I work in a small scientific library that faces many problems of libraries everywhere: the community we serve has found other ways to meet their information needs. Our users are doing their own information searching, accessing and archiving, and the library has been left out of the equation, short of paying the few bills for journal access. 

Is this a case of simply figuring out a way to survive disruptive technologies or disruptive innovations of the Web? If so, how has this library adapted to changes in the information environment? 

One issue is that this library is not a common model. It's not a public library, so we don’t fight against, say, a competitor like Amazon, with its super search machine and advances in ILS technologies (Look Inside). The population of our user group may be too small to participate in Amazon-like reviews, helpful as that may be. It's not an Academic Library, where goals about student learning inside and outside the classroom can help guide us.  
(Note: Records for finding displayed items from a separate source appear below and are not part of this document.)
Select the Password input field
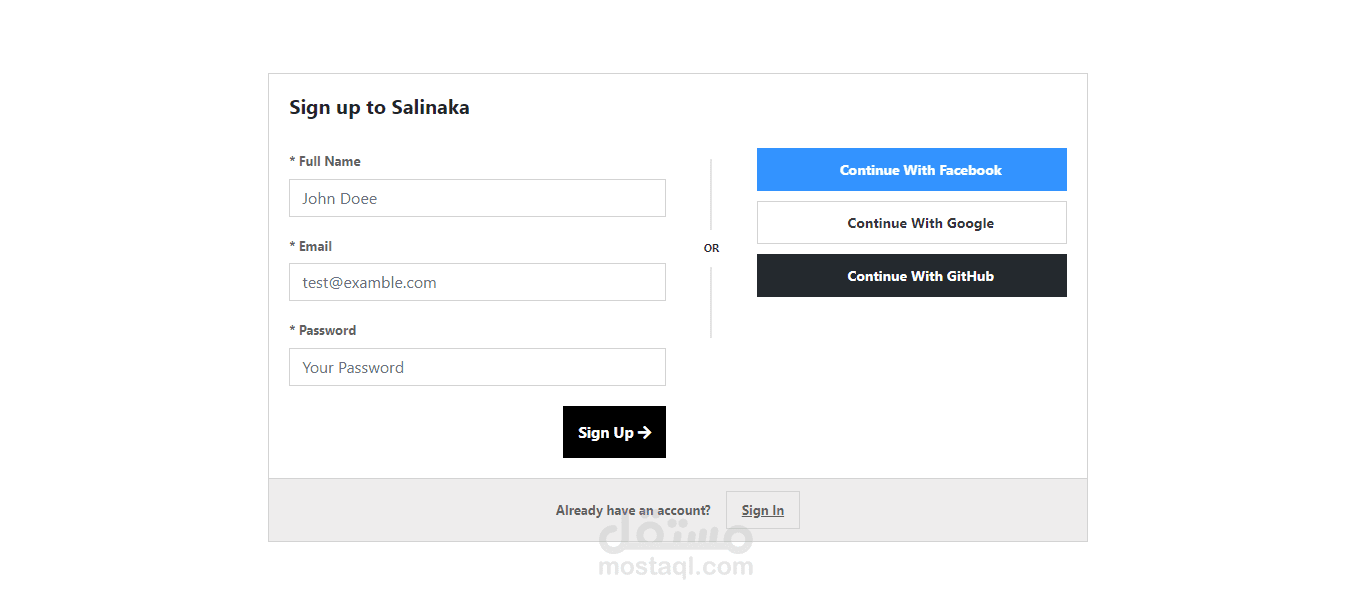1353x592 pixels. [x=477, y=367]
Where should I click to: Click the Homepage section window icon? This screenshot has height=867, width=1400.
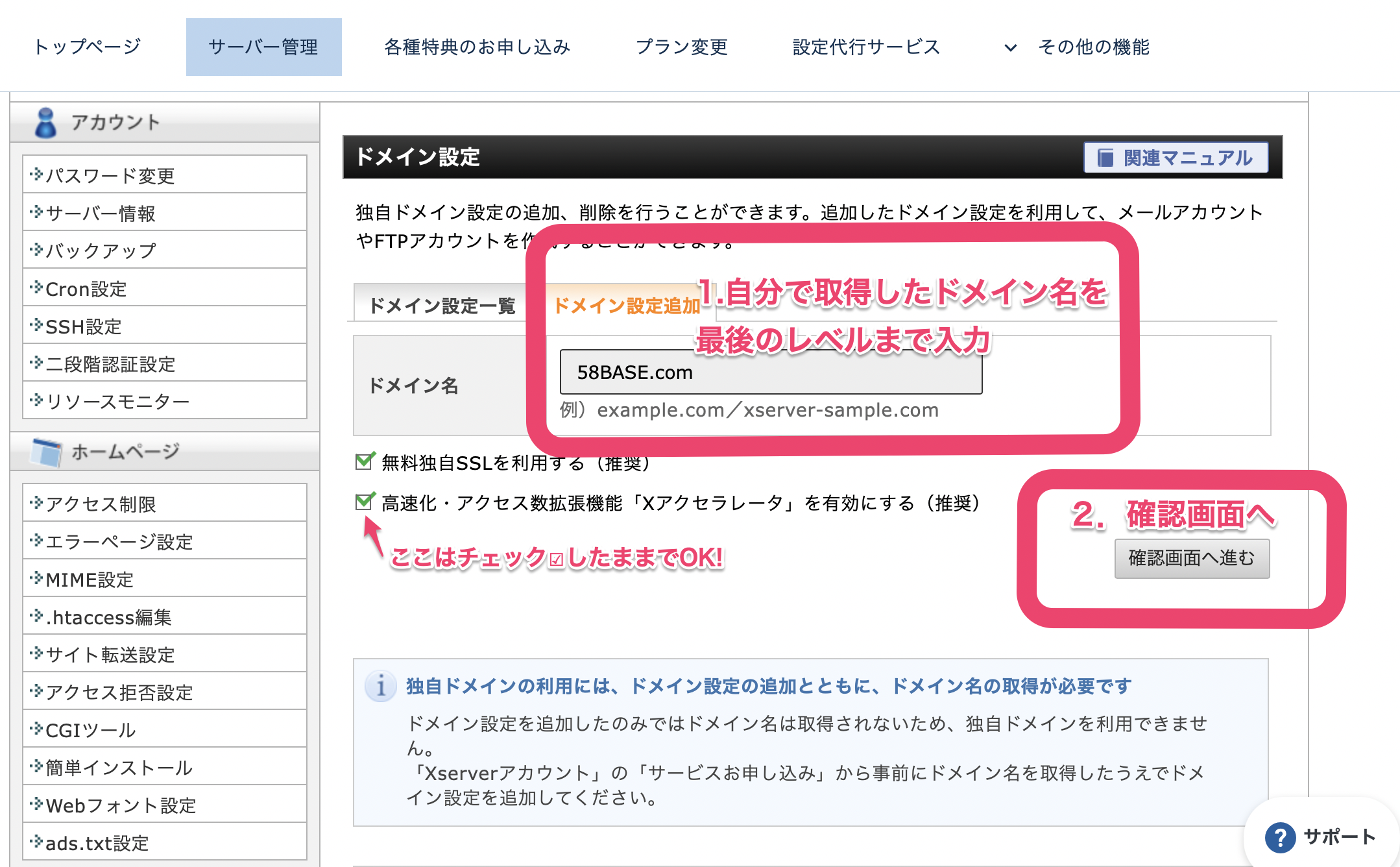pyautogui.click(x=47, y=452)
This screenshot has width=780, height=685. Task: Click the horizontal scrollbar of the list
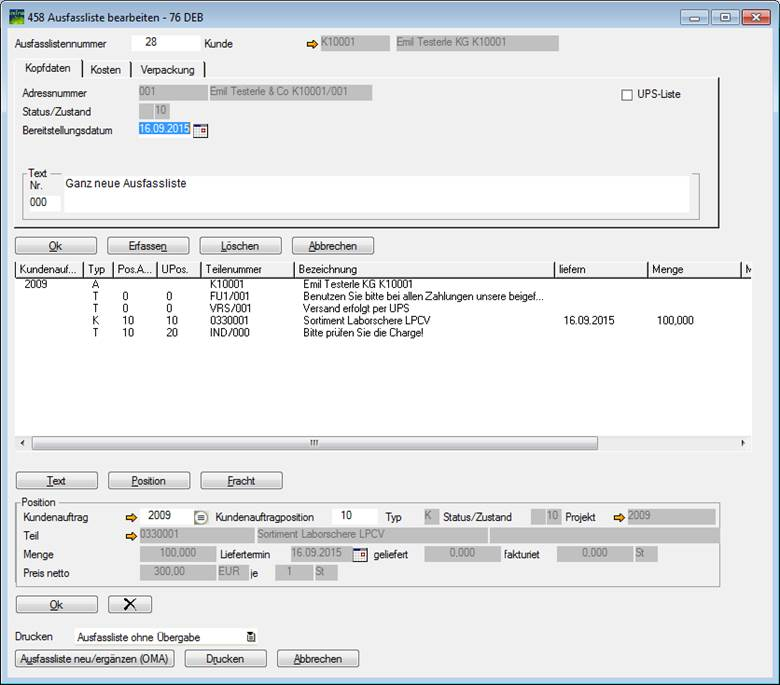click(314, 443)
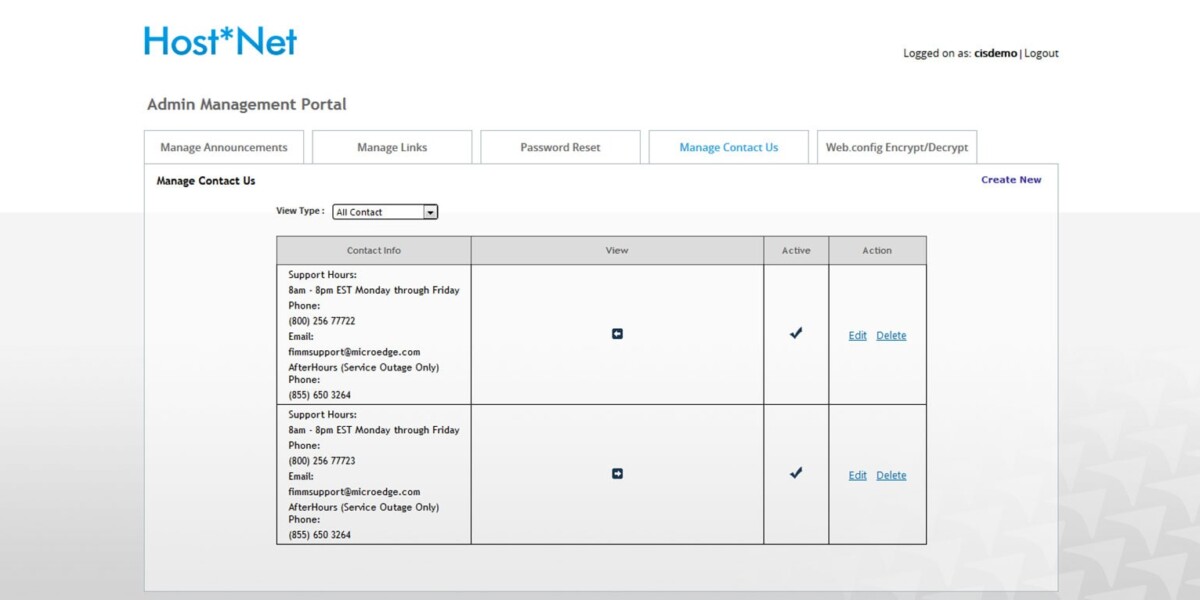This screenshot has width=1200, height=600.
Task: Log out using the Logout link
Action: (x=1041, y=54)
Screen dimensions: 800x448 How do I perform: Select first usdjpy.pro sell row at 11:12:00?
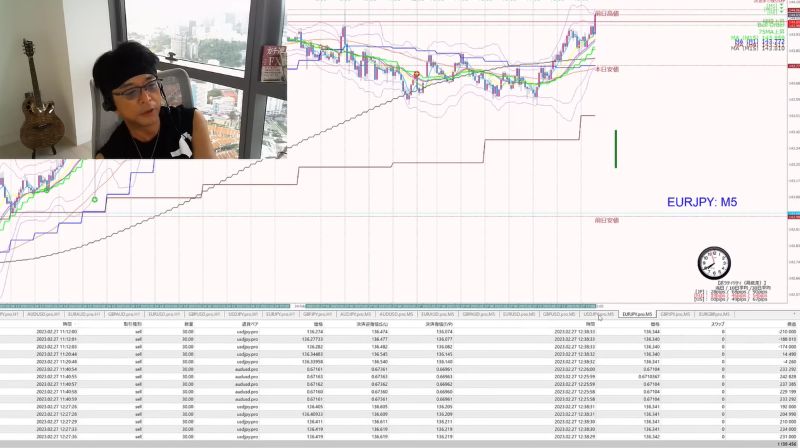(x=400, y=332)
We work in the background, my colleagues like to say. We get things done but people don't notice it. I take another tack: our doors may be open, but that doesn't mean we're meeting the needs of our customers. These users seem to expect different things -- more things -- from their information environment. The problem is, our users aren't looking for the services most information consumers are. 
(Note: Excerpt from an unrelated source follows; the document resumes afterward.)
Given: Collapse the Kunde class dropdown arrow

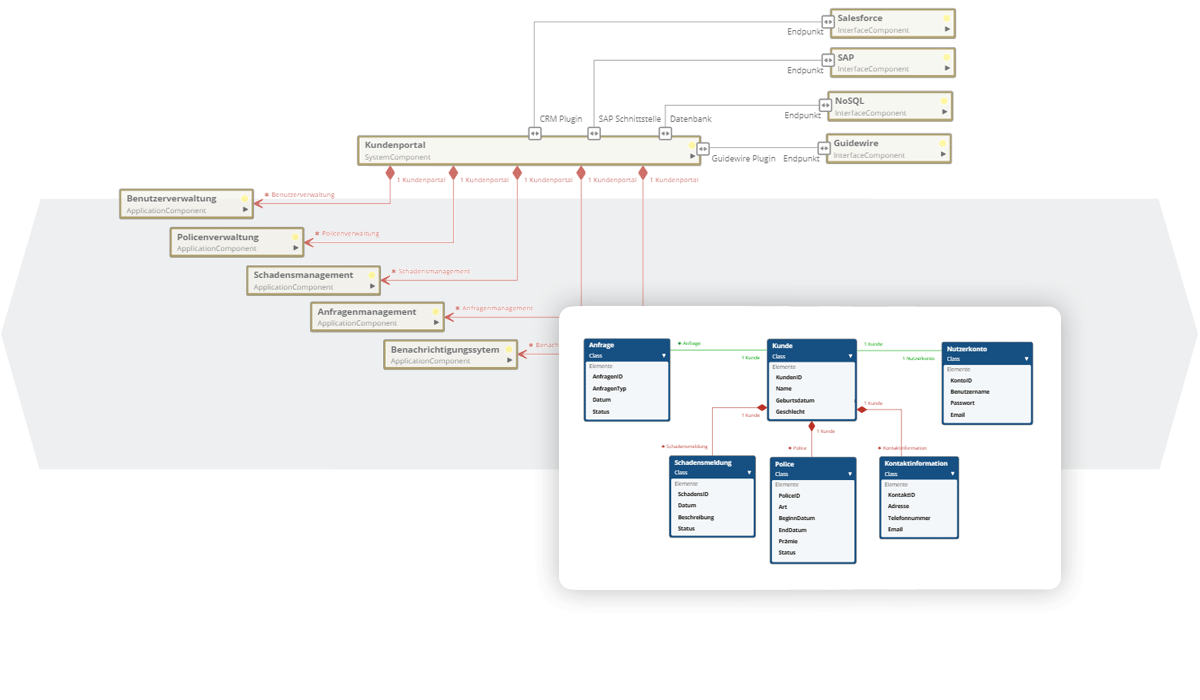Looking at the screenshot, I should point(850,356).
But we must carve out a role for the library. On first look, I'd say we should assist where users have hurdles in their research process. In my interviews with researchers, I have found some complaints about not gathering enough information from the Web, yet very few information gathering tools being used. Some researchers have turned to RSS feeds and Google Alerts, yet no one is sharing new information via social networks (although they exist and collaboration is a large part of the environment).  Some people leverage bibliographic organization tools, but the need for more is not jumping out. Ditto with the use of intelligence agents and personalized search tools. 

Pushing RSS feeds and Google Alerts and RefWorks? That feels like halfway measures (Not to mention, a bit behind the time...) Maybe that's the rub. If we push too hard, give them too many options, we'll lose the attention of users, who are happy to get back to their work.  

When other organizations successfully tackle a major disruption like this, there's a feeling of people making wholesale changes: Extreme modifications to service or attempts to find new customers. Instead, our ideas don't feel very radical, or even progressive. But should they? Should we be more willing to take risks and learn from our mistakes? 

Perhaps that's some of the issue with innovating with information. We live in a time of many new products, new methods to collect and parse information. With this, the expectations of our customers changed. If we’re good, forward thinking librarians, we’re ahead of the curve, pushing ideas to early adopters. What happens, though, when our users are much more conservative than that? The library can offer changes in services – embedding new tools into researchers’ workflows – but we also have to think about the person who's willing to look at only a few new methods to research or collaborate or write. 

The only way through this is the middle way, it seems. And halfway feels like a recipe for disaster. Look at retail. It seems in this day and age, you either provide lots of value and high quality service for a select few willing to pay for it; or, you provide bottom dollar prices for a few bells and whistles and the ability to upgrade. In information, that feels like a trap. We either overreach for a few or under reach and try to grab the many. Where do we fit?